Monday, May 30, 2011

Taken for Granted - Almost.

As gardeners, we are so busy in April and May – acquiring new annuals, getting them in the ground or in containers, maybe adding a perennial or two, cutting dead branches out of shrubs, cleaning up the last of the winter debris – that we pay scant attention to the plants that are “just there”. The shrubs and perennial flowering plants that we, well, take for granted. They cause us no problems, they require little or no attention, and while we spend our outdoors’ time with new Daisies or Daylilies, transplant Basil, Tomatoes, Cosmos and Impatiens we have started from seed into our gardens, and figure out if it’s time for the Pansies and Violas to go, they keep our landscape beautiful without any participation from us.

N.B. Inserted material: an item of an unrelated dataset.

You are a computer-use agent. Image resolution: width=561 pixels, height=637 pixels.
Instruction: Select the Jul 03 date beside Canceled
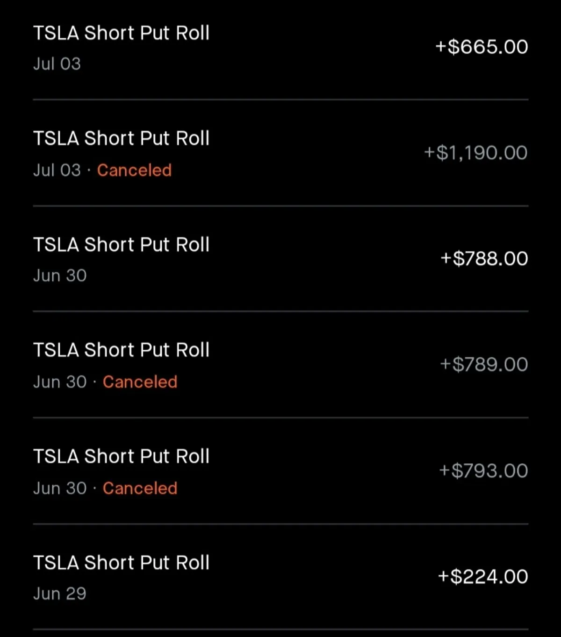(57, 170)
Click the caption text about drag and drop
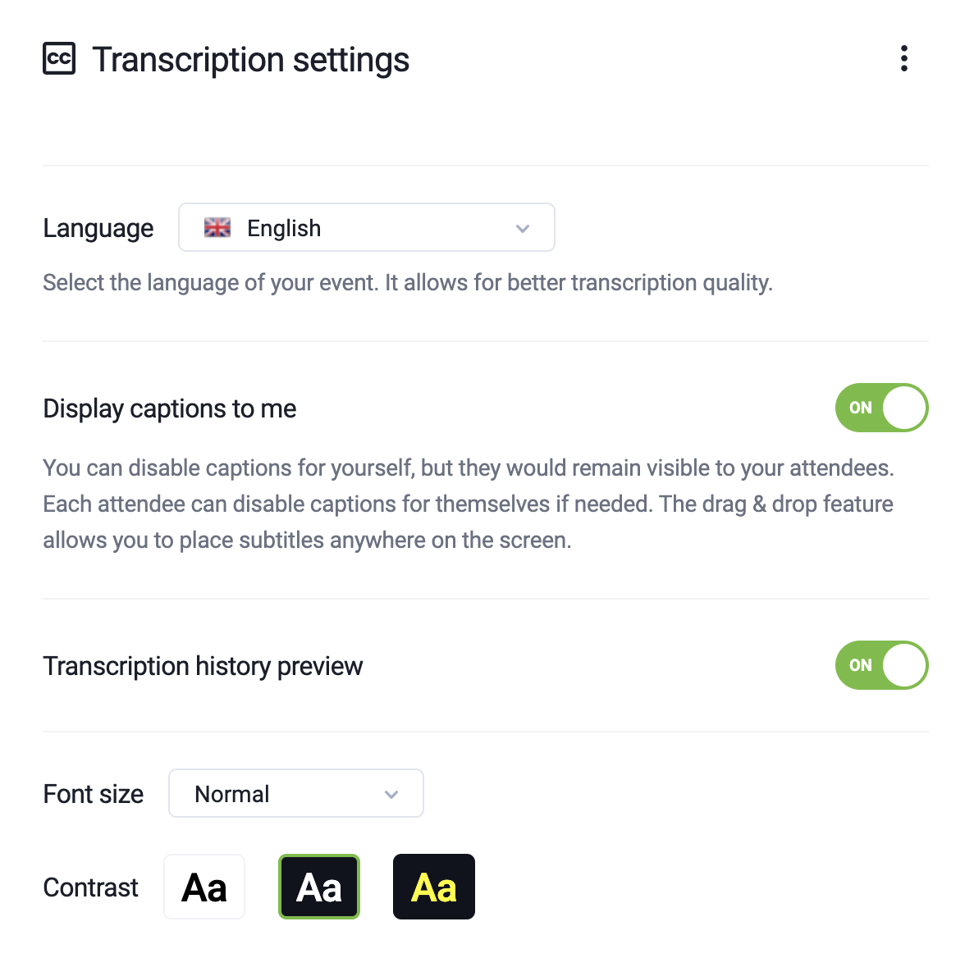 pyautogui.click(x=468, y=504)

This morning, I decided to photograph a few of them. My garden is richer because of their presence.

This Germander has not looked this good in years. Some years it's stalky and woody, with more brown than green in evidence. I've owned this plant for eight years already -- since before I had my current garden.

Acquired as a small shrub in a one-gallon pot, this Viburnum is now huge. It took several years for it to bloom, but for the past two years it has been spectacular, covered in white blossoms early in the year. It is now showing an inclination towards berries in a few months. The birds will be delighted.

Last winter's red berries on this Nandina cheered up my garden on even the dreariest days; the coming crop looks equally promising.

Wednesday, May 25, 2011

If you planted a Zinnia seed . . .

. . . and this popped up, would you be surprised?

I was! Here I was, watering trays with Zinnia, Butterfly Weed, Ageratum and Nicotiana and when I came to this 9-cell black-plastic one and saw something move, I knew it was not a Zinnia seed that had germinated!

Not the first toad of the year to make its appearance in my garden, but this is probably the last place I would have expected one.

Sunday, May 22, 2011

More Herbs!

An "antique" tin container, freshly planted with (from lower left) Lavender, Tarragon, Chives and Thyme, is my newest adventure with herbs. They, and many others in my garden, come from Cheryle and Ray Maddox's farm.

A huge bed of Lamb's Ear in full bloom at the farm.

Tuesday, May 3, 2011

It Feels Like Christmas!

The day a shipment of trial plants arrives is as exciting at my house as Christmas morning to a 6-year old! Today is such a day. Santa Rose Gardens in Gulf Breeze, Florida, sent me two grasses (Panicum ‘Northwind’ and Pennisetum alopecuroides), two popular perennials (new varieties: Rudbeckia ‘Goldsturm’ and Coreopsis ‘Jethro Tull’) and a true-and-trusted hen-and-chicks (Sempervivum Hardy Mix).

Here they are:

They arrived in great shape.

Looked better, upon unwrapping, than many others I have received from other sources.

And here they are, refreshed and happy, in the company of two Sedums and an Astilbe.

Today they are resting in the shade. I will plant them tomorrow or Thursday (depending on the weather) and I will let you know from time to time how they are doing.

Grow What You Eat

When I attended a presentation by Barbara Barker earlier this year, and learned about her “dirty dozen” list (the top 12 most contaminated, by pesticide residue, fruits and vegetables), I determined that I should plant a cherry tree in my garden. Well, you know how it sometimes goes with good intentions . . . I did not do it!

Then I got an e-mail just now from Keith Howard, alerting me to a list of ten easy to grow fruit trees. Cherry is on that list. So, my determination has been reinforced. A cherry tree is not at the top of my “to buy” list for the fall.

In the meantime, I will enjoy the blackberries and blueberries I am already growing.